• YOUR OBJECTIVE: Each and every line below goes into your answer unchanged, but leave out the images.

Extracted data entries:
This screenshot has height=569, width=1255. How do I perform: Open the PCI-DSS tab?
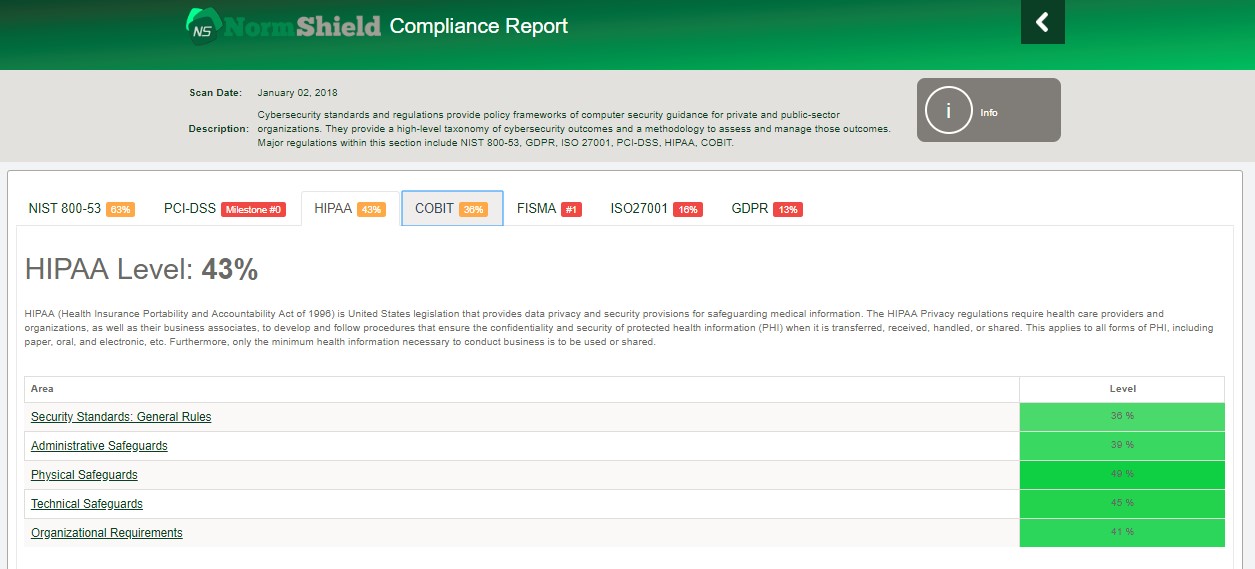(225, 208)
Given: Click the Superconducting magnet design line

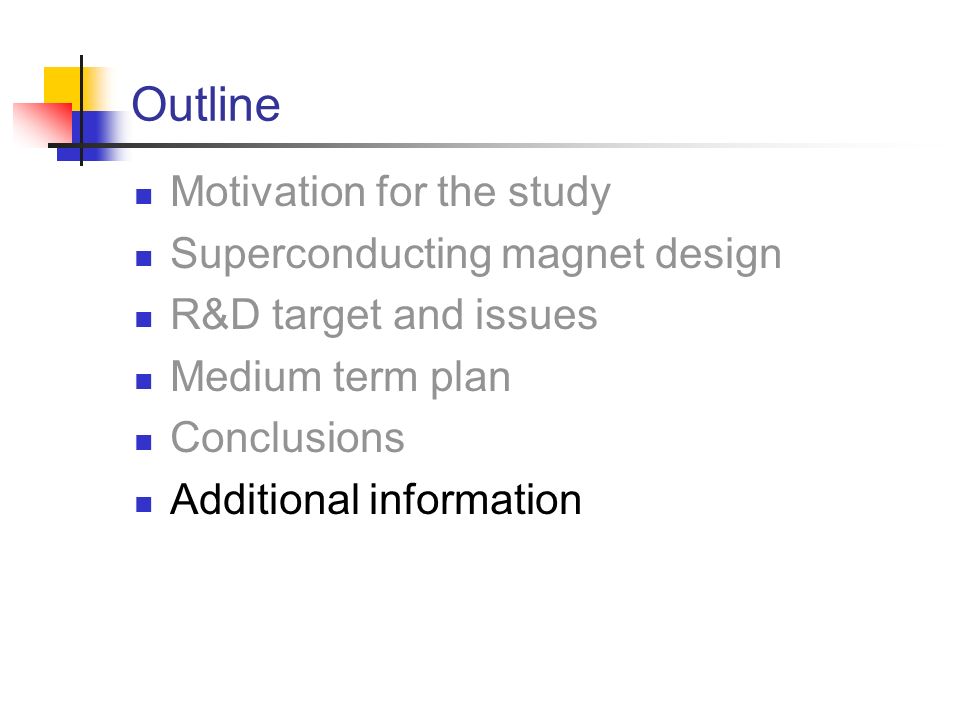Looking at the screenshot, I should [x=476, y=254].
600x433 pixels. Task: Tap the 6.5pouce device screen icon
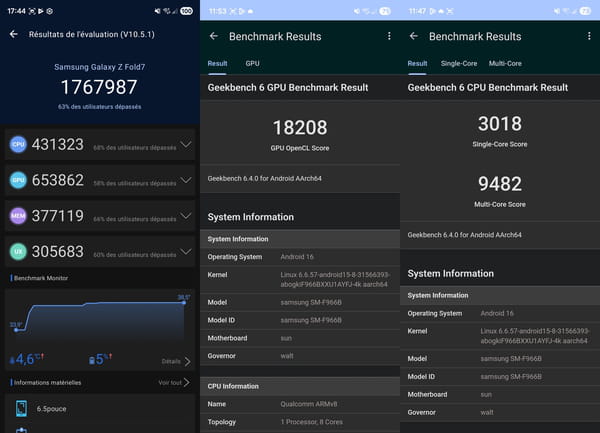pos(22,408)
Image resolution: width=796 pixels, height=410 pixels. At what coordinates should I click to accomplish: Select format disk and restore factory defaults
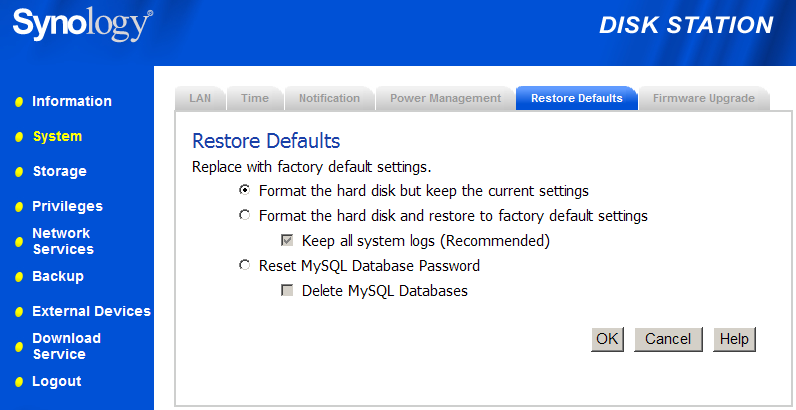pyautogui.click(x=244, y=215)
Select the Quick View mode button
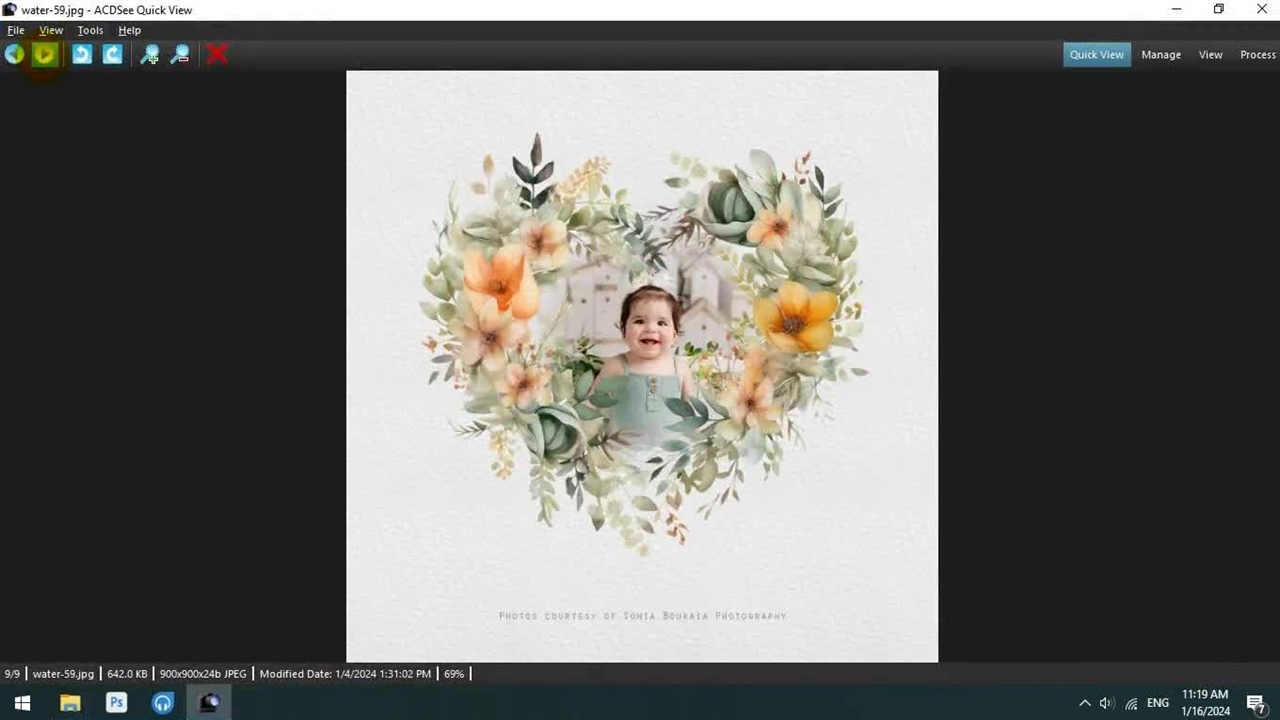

• EXERCISE RESPONSE:
This screenshot has height=569, width=1255. How do I perform: Open the PCI-DSS tab?
(225, 208)
Given: Click the Superconducting magnet design line

Looking at the screenshot, I should [x=476, y=254].
600x433 pixels. Task: Tap the 6.5pouce device screen icon
pos(22,408)
Image resolution: width=796 pixels, height=410 pixels. At what coordinates should I click to accomplish: Select format disk and restore factory defaults
pyautogui.click(x=244, y=215)
Select the Quick View mode button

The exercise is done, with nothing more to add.